Alternatively you can use the openFT Explorer: In the navigation bar, click on Admission sets under Administration . All admission sets are listed in the Admission Sets object window. *STD is the standard admission set.

Using admission sets properly

With an openFT request (outbound and inbound), the admission specified in the admission set is compared with the FTAC security level of the partner concerned (see also section “Exporting the partner list”).

To protect your processor against attempted intrusion, you should set the inbound properties in the admission set as restrictively as possible for user IDs with administrator rights, i.e. at least prohibit inbound processing.

1. For secure operation, you should prevent all inbound admissions in thestandard admission set, e.g. by using the command:

   ftmoda @s -os=100 -or=100 -is=0 -ir=0 -if=0 -ip=0

2. For each user to whom inbound request may be processed, you, as FTAC administrator, should set all parameters of the corresponding admission set to 100.

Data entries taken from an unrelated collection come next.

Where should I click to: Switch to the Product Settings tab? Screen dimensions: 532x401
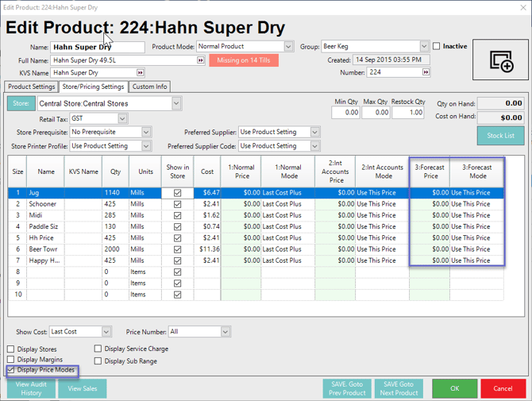(x=32, y=87)

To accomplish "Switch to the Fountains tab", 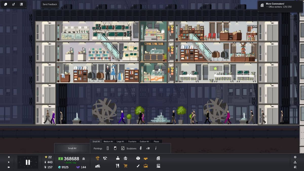I will 132,141.
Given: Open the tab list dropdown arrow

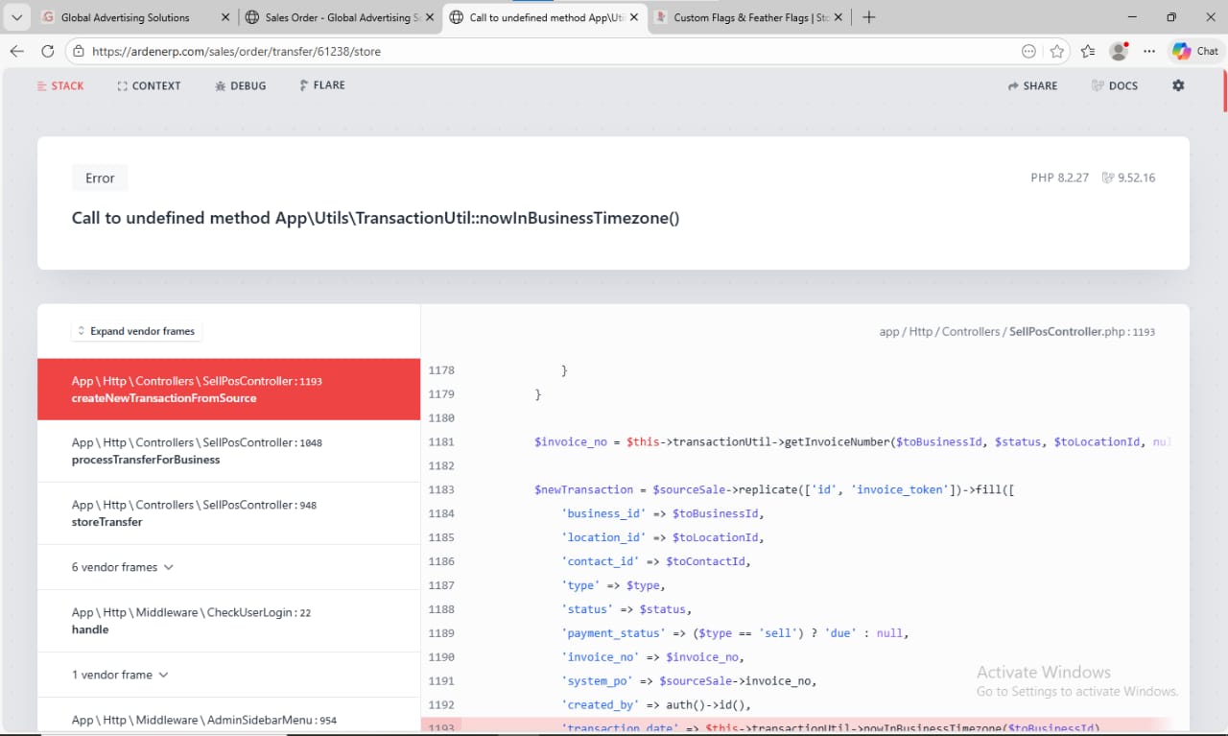Looking at the screenshot, I should (x=16, y=17).
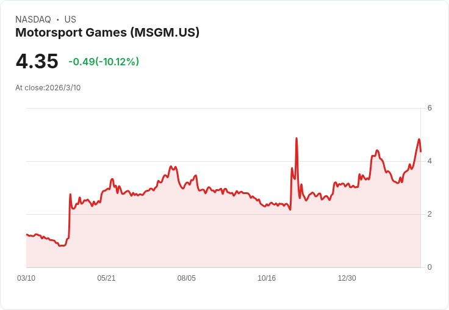Click the 6 price axis label

click(429, 108)

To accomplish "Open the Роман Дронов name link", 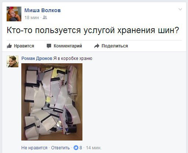I will pos(37,58).

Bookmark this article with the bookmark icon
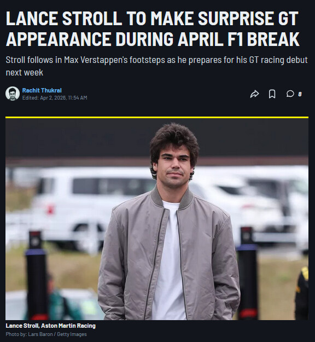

3. Recommend all users to change their inbound values to 0. They may then use their profiles and the “ignore ... level” function to permit any desired access mode. Inbound requests for which the corresponding security level is 0 will then be allowed only via the FTAC transfer admission, but no longer via the login and password.

It is also possible,

• to assign partner-specific security levels, see section “Exporting the partner list”

• and for openFT partner to undergo a reliable identity check using cryptographic means, see section “Authentication”.

The use of a file name prefix in the admission profile provides additional security. This prevents switching to a parent directory.

Important

If you have high security requirements, these actions are really only useful if no other network access options are available that allow the protection mechanisms to be circumvented. In particular, this means that TCP/IP services such as ftp, tftp must not be active.